Time has a funny way of changing things while a static image of a group at their apex stays fixed in the general public’s mind. Take the Spice Girls, who rode a wave of astronomical popularity on co-opted girl power and tight sequined dresses in the mid-1990s. Since going defunct, Ginger went hippie-dippy, Scary bore a post-Norbit Eddie Murphy lovechild, Baby and Sporty decided black was a good slimming color, and Posh married Soccer Star David Beckham and modeled the latest line of Bratz dolls, in that order.
But neither time nor change nor Mrs. Beckham’s grotesque metamorphosis have eroded the love millions of fans have for the group, if Ticketmaster’s facts are accurate. According to the aforementioned monopoly, tickets for the Spice Girls London show sold out in 38 seconds. In less than the time it takes to brush your teeth, a million people reserved their seats. It’s less surprising when you consider what how global their fanbase was back in the day, as evidenced by their lyrics for “Spice Up Your Life”: “Yellow Man In Timbucktoo/ Color For Both Me And You/ Kung Fu Fighting Dancing Queen/ Tribal Spaceman And All That’s Inbetween.” Ticketmaster reports Tribal Spacemen made up a third of the London sales.
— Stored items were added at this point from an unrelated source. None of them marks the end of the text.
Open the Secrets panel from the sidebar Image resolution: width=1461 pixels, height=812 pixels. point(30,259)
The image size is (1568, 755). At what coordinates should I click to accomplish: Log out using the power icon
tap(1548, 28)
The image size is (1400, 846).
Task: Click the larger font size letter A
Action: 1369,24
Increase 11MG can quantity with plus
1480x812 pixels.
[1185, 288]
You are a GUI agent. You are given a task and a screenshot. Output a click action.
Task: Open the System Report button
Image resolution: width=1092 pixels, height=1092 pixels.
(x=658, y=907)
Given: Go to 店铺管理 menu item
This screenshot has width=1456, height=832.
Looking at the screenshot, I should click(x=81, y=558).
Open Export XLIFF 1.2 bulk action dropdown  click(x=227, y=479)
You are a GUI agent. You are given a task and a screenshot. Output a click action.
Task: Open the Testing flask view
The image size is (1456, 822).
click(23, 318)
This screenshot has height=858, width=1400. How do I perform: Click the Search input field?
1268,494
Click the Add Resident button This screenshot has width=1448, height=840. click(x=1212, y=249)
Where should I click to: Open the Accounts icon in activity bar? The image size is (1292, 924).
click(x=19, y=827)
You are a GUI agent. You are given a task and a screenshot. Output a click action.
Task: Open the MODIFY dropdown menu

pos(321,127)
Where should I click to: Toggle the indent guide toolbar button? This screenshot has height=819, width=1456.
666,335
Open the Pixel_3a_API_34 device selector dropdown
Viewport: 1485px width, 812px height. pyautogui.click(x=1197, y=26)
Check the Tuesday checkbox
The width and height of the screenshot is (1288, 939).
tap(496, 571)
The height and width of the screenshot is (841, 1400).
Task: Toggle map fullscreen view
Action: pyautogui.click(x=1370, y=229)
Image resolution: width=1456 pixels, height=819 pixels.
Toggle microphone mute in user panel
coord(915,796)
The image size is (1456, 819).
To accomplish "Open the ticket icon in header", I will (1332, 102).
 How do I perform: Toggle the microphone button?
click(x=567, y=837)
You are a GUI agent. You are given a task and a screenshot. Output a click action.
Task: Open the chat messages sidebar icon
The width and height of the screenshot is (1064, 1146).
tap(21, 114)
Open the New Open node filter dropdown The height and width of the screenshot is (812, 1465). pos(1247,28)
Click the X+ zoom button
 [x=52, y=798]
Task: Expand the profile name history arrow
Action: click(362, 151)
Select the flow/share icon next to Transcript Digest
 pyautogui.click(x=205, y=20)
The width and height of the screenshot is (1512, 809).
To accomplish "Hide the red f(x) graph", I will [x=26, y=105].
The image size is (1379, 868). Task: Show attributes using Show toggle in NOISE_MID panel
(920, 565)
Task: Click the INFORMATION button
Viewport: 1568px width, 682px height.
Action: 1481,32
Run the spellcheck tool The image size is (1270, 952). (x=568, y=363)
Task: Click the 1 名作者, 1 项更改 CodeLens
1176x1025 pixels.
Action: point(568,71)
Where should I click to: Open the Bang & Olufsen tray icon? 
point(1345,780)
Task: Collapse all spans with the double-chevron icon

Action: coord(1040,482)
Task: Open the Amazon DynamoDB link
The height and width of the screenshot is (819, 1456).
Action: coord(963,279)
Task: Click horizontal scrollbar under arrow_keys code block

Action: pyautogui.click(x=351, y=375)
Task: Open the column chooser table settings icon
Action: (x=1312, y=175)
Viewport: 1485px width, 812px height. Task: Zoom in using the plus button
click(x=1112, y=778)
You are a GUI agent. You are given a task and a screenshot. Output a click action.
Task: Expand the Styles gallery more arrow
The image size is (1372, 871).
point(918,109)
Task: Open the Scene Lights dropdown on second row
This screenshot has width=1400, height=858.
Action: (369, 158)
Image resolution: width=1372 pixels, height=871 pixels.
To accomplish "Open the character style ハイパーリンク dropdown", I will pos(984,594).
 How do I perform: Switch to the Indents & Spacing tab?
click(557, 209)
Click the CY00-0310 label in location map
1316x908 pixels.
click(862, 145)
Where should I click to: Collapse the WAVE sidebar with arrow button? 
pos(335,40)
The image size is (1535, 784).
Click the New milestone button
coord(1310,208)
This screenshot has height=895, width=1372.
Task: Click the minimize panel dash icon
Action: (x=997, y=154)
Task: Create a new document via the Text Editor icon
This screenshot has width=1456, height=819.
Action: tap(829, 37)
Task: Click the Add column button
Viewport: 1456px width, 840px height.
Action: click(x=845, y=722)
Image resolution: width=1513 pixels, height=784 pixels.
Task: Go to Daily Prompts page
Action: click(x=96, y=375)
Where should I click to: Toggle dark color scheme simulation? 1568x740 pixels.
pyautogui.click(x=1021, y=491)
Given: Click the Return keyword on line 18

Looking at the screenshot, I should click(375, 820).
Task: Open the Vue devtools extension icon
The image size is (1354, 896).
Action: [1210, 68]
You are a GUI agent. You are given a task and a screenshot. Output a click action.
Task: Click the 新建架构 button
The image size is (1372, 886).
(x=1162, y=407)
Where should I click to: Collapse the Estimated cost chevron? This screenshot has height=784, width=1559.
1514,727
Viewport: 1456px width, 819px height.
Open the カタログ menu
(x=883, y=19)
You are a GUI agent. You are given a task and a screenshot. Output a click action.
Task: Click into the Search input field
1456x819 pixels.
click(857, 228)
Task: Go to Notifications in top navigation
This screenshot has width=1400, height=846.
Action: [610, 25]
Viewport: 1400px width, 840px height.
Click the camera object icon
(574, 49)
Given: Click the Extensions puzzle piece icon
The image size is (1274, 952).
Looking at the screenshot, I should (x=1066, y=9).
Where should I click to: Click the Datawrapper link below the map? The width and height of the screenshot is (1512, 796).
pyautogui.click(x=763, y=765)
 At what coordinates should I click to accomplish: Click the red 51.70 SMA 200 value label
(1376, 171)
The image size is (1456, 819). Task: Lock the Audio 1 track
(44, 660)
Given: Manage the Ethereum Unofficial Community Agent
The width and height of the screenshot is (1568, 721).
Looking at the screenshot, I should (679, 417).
Meanwhile… meanwhilst? Is it meanwhilst? Meanwhilst, “Indie” demigods Radiohead are bravely forging ahead without a record label, releasing their new album “In Rainbows” on October 10. “In Rainbows” will be available for download through their website, at the cost of whatever you want it to be. It can also be bought in the form of a discbox…
What’s a discbox? Why, it’s pretty sweet:“THIS CONSISTS OF THE NEW ALBUM, IN RAINBOWS, ON CD AND ON 2 X 12 INCH HEAVYWEIGHT VINYL RECORDS.
A SECOND, ENHANCED CD CONTAINS MORE NEW SONGS, ALONG WITH DIGITAL PHOTOGRAPHS AND ARTWORK.
THE DISCBOX ALSO INCLUDES ARTWORK AND LYRIC BOOKLETS.
ALL ARE ENCASED IN A HARDBACK BOOK AND SLIPCASE.
THE ALBUM DOWNLOAD AUTOMATICALLY COMES WITH THIS PACK.”
That sounds almost too good to be tru… damnit. It won’t be available until early December, and will cost a staggering $80 dollars. It’s a good thing for Radiohead that most hipsters have affluent parents.